Demystifying Chinese Investment in Australia reveals Chinese investors are targeting smaller, higher-quality real estate assets in Australia following Beijing’s recent restrictions on capital outflows.
Overall Chinese investment in Australia fell 11 per cent in 2017, from 15.4 billion to 13.3 billion, however the composition of investment by real estate type is broadly similar.
Australia received $4.4 billion in real estate investment or 11.5 per cent of China’s global real estate overseas direct investment (ODI).
Residential development sector transactions accounted for around 44 per cent of the total value, followed by office (30 per cent) and mixed-use (9 per cent).
Commercial (office, industrial, and retail) property transactions have been steady.
While investment in commercial property peaked in 2015 ($4.0 billion) this was inflated by CIC’s $2.5 billion acquisition of a local commercial real estate company’s office portfolio. Excluding this sale, investment in 2015 would have only been $1.5 billion, which is lower than $1.8 billion recorded in 2017.
Investors and developers are becoming more selective in acquisitions, with mandates increasingly geared towards higher quality investment assets and well-located sites with less planning risk.
There has also been a partial shift away from trophy assets and large-scale acquisitions, with investment activity concentrated in the $5 million to $49 million price bracket.
This shift is somewhat attributable to the restrictions placed on capital outflow from China. The more robust asset selection criteria and the shift towards quality product and sites at the smaller end of the market is reflective of the capital control measures.
The report authors found that Chinese investors consider whether their investment is in a sector that is encouraged or restricted by the Chinese government before pursuing and making investment decisions and applications.
The diplomatic relationship between China and Australia is also a factor.

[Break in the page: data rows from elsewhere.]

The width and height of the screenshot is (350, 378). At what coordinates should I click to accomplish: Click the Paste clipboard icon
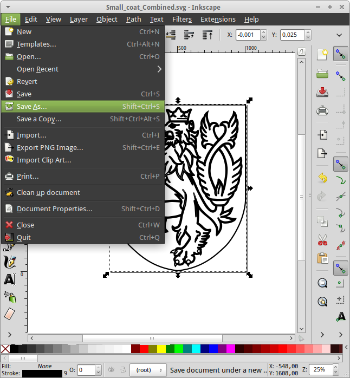[322, 258]
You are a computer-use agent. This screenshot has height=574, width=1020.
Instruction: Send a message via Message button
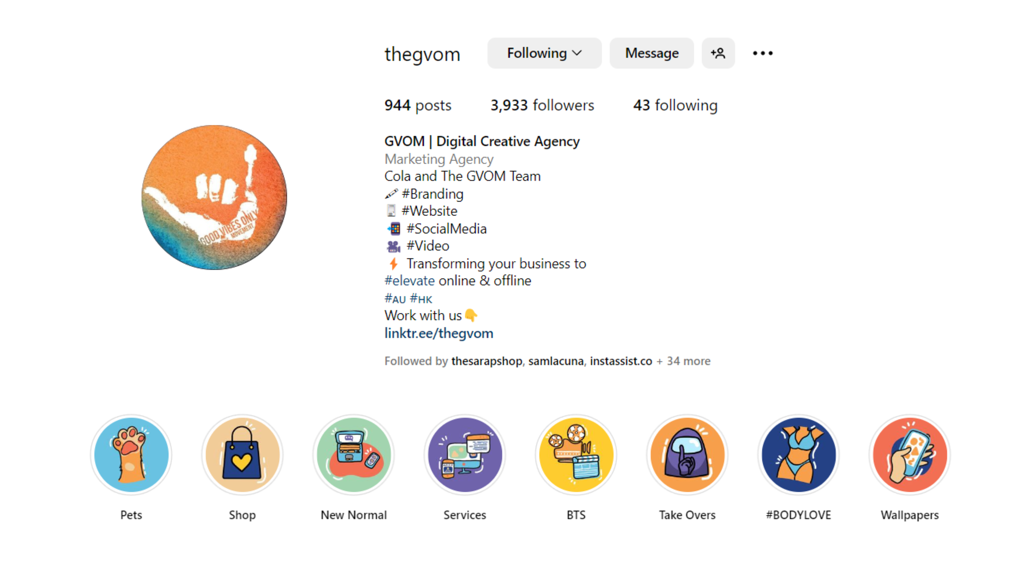pos(652,53)
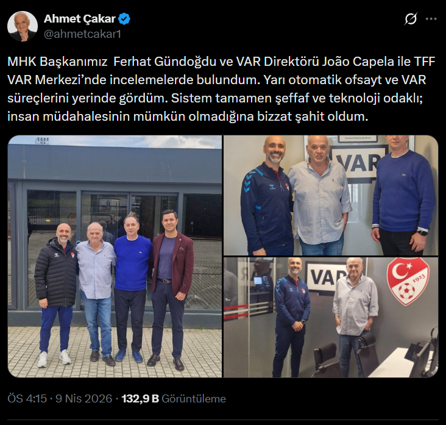Click the ÖS 4:15 timestamp
Screen dimensions: 446x425
click(27, 399)
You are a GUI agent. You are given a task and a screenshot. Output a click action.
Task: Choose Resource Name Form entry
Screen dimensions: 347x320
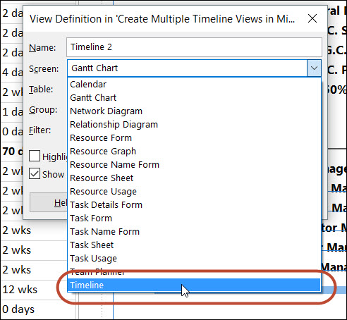194,165
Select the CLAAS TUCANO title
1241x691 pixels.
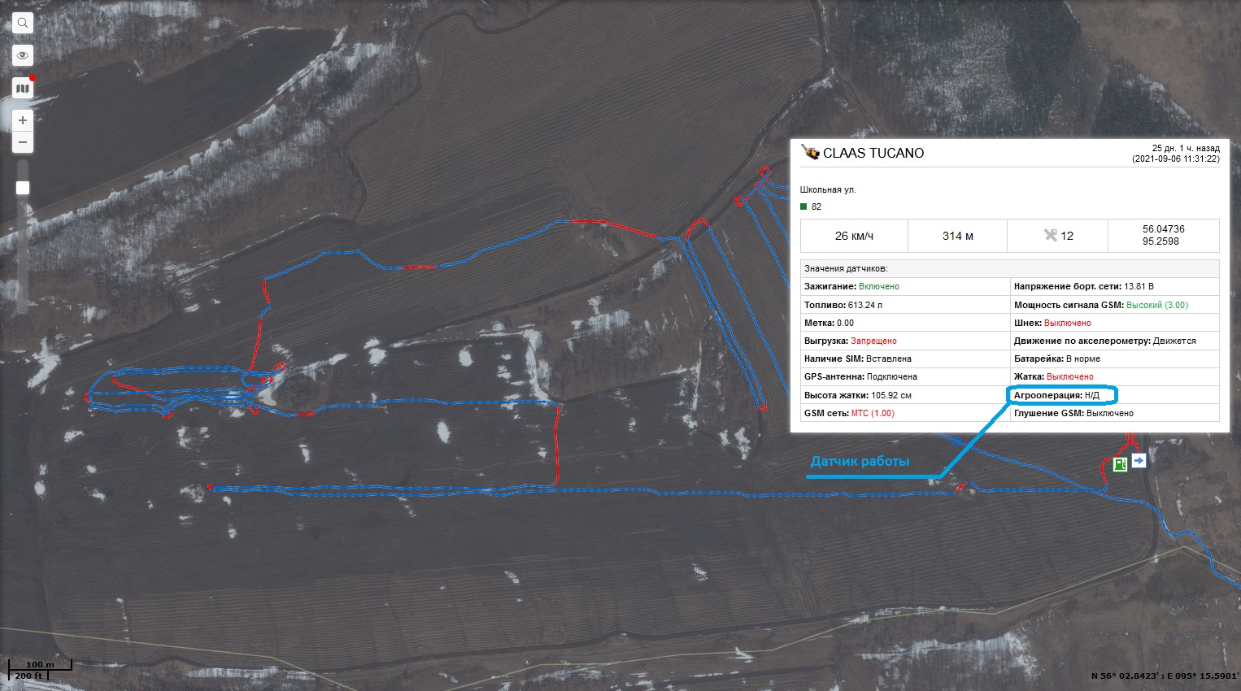873,153
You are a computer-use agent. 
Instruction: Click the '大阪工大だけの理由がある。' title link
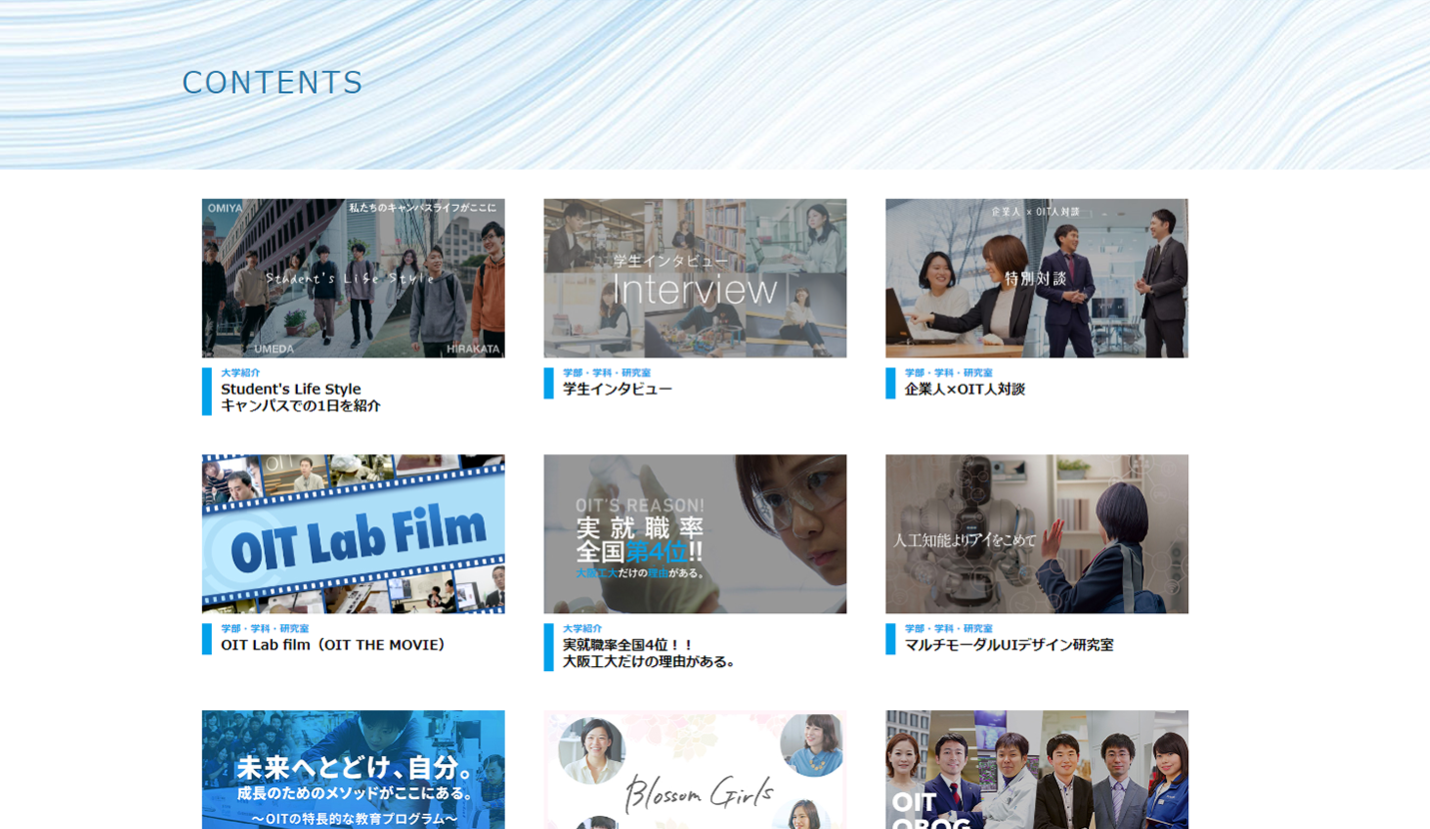649,661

A number of Chinese investors highlighted that the state of diplomatic relations between governments is a regular topic of conversation among Chinese investors in Australia and with their respective head offices in China.
At the same time, Chinese investors indicated there is growing familiarity with and confidence in the Australian market.

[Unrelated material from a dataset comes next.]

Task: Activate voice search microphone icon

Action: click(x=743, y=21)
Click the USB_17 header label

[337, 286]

“Australian real estate remains a key destination for Chinese capital,” said the head of a Chinese Commercial Real Estate company in Australia, who contributed to the report.
The macroeconomic framework is supportive, while the market is attractive from a global perspective – economic fundamentals are robust, population growth is solid, market transparency is high, and returns are broadly higher relative to comparable markets globally,” he said.
Of the 63 real estate deals in 2017, 45 were made by repeat investors with a number of investors involved in more than one deal.
This demonstrates the value and confidence gained from the local knowledge of firms already invested in the market.
Chinese investors are increasingly conscious of the need to acquire assets, knowledge and technology and then leverage their links to the Chinese market for profitable growth, rather than base their investment on the expected growth of the domestic Australian economy alone, Mr Zhang said.
The Chinese are investing with a long-term focus—and this is positive for Australia.